The minimum value is 0. When the value is 0, " +
"the JDBC driver ignores the value and does the estimates.")
size
}
According to this, fetchSize should be Integer.MIN_VALUE to stream result
sets row-by-row. And in core/src/main/scala/org/apache/spark/rdd/JdbcRDD.scala
(looks like an old style? ), I see fetchSize is set to Integer.MIN_VALUE too.
override def compute(thePart: Partition, context: TaskContext): Iterator[T] =
new NextIterator[T]
{
context.addTaskCompletionListener{ context => closeIfNeeded() }
val part = thePart.asInstanceOf[JdbcPartition]
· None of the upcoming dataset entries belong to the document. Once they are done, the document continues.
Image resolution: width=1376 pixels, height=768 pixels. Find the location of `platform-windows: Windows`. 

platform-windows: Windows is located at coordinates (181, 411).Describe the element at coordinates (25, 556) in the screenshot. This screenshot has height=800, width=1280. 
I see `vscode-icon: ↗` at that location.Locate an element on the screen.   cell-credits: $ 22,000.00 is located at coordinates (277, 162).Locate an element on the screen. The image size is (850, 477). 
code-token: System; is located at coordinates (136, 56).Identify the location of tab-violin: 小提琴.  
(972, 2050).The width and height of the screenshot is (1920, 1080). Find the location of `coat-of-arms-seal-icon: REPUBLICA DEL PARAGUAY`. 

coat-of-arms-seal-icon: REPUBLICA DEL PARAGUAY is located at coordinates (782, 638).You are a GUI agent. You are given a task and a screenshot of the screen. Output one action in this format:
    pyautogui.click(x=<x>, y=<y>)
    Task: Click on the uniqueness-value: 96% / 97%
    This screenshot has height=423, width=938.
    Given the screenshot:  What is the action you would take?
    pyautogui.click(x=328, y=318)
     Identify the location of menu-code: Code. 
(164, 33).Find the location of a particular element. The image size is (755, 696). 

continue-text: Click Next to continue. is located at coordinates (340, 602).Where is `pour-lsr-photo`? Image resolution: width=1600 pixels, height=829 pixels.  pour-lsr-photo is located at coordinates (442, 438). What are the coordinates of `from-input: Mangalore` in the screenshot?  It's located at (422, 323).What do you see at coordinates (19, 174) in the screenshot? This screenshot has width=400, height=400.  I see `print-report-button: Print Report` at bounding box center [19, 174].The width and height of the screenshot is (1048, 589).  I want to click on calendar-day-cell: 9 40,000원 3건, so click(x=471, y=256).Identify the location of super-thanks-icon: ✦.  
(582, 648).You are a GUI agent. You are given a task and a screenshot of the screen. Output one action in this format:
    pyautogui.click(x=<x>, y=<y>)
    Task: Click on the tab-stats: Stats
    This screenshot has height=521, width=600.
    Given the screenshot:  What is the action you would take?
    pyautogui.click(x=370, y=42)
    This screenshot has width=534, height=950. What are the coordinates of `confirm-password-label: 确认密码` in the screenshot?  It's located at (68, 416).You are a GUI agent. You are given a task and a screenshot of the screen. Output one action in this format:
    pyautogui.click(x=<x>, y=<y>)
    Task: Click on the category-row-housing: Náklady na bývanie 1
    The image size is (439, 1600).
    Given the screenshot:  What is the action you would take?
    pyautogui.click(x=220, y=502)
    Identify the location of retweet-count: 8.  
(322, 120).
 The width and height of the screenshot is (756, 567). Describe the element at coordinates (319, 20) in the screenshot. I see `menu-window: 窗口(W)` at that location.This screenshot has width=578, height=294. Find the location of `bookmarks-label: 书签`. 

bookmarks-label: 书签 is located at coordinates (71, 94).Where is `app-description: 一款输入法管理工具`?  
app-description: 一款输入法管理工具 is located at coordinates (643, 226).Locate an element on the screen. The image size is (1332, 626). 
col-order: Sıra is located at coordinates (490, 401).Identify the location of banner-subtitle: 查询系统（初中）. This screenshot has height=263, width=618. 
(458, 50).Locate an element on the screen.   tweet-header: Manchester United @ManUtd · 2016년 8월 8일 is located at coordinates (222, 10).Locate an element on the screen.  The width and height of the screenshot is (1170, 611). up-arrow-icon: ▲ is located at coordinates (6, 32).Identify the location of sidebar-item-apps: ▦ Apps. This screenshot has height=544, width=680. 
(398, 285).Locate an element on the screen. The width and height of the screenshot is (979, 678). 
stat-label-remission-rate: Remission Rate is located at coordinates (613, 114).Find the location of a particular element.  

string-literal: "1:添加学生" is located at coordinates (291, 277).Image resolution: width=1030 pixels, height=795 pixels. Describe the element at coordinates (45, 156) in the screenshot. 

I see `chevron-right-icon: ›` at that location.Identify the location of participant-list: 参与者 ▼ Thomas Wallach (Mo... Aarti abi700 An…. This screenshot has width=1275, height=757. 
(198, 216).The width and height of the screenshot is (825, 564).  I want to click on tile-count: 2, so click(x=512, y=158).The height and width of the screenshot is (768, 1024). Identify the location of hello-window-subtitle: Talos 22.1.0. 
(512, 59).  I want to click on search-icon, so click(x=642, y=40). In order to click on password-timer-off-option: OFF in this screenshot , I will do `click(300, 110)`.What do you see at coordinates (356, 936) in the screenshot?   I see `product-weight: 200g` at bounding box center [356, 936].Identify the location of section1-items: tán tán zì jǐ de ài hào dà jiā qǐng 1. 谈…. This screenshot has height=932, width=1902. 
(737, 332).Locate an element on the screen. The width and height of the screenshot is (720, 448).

val conn = getConnection()
val stmt = conn.prepareStatement(sql, ResultSet.TYPE_FORWARD_ONLY,
ResultSet.CONCUR_READ_ONLY)
val url = conn.getMetaData.getURL
if (url.startsWith("jdbc:mysql:")) {
// setFetchSize(Integer.MIN_VALUE) is a mysql driver specific way to force
// streaming results, rather than pulling entire resultset into memory.
// See the below URL
//
dev.mysql.com/doc/connector-j/5.1/en/connector-j-reference-implementation-notes.html
stmt.setFetchSize(Integer.MIN_VALUE)
} else {
stmt.setFetchSize(100)
}
Thanks